Al inicio el pequeño tenía que tomar hasta 11 medicamentos y las visitas al hospital eran recurrentes. Hasta ahora el padre debe madrugar y redoblar su jornada de trabajo como mensajero para ganar el dinero extra que le permita cubrir los gastos de las vitaminas y la dieta del niño.
Juntos han aprendido a manejar el virus. Saben que su sistema inmunológico debe estar siempre alto para mantener una baja carga viral. “Él es un niño normal”, cuenta el padre.
Es jueves por la noche. Manuel luce cansado, pero accedió a contar su testimonio en la casa de Abdalá Bucaram Pulley, su abogado. No quiere que fotografíen su rostro, tampoco da su nombre real; pero cree que así el proceso se acelerará.

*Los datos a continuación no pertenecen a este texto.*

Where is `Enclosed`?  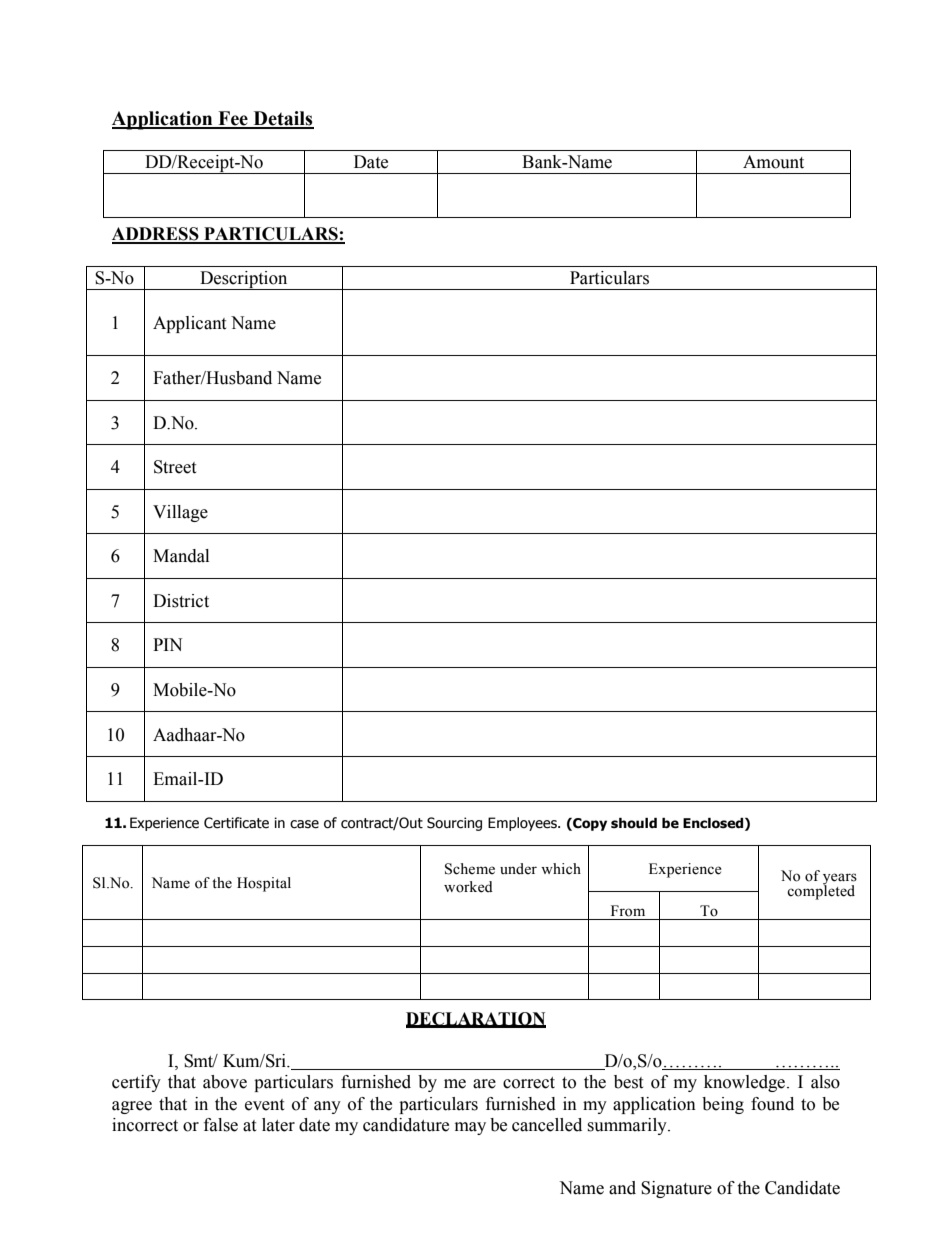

Recién en mayo del 2017, tres años después de la denuncia, el caso parecía avanzar. En ese mes fue la audiencia de llamamiento a juicio contra Ángel Ch. N., el chofer. En la diligencia no le dictaron prisión por ser adulto mayor y porque tiene una enfermedad catastrófica -en el 2008 fue diagnosticado con VIH-. Por el contrario, cada 15 días debe presentarse ante una unidad de la Fiscalía.
Esa resolución desanimó a la familia. “Le prometí a mi hijo que esa persona, que lo condenó a la muerte, pagaría por el daño que le causó. Después de esa audiencia supe que no podría cumplir la promesa”.
Desesperado, Manuel decidió hacer pública la historia de su hijo, que actualmente tiene 11 años. El proceso ya tiene una fecha para la audiencia de juzgamiento. El martes, a las 16:00 en los juzgados del Albán Borja, espera cumplir su promesa.
En contexto
La denuncia de un caso de abuso sexual contra niños en una escuela del norte de Guayaquil, a inicios de este mes, destapó otras historias en el país. El Ministerio de Educación ha reportado 822 casos de violencia y delitos sexuales en planteles, desde el 2014.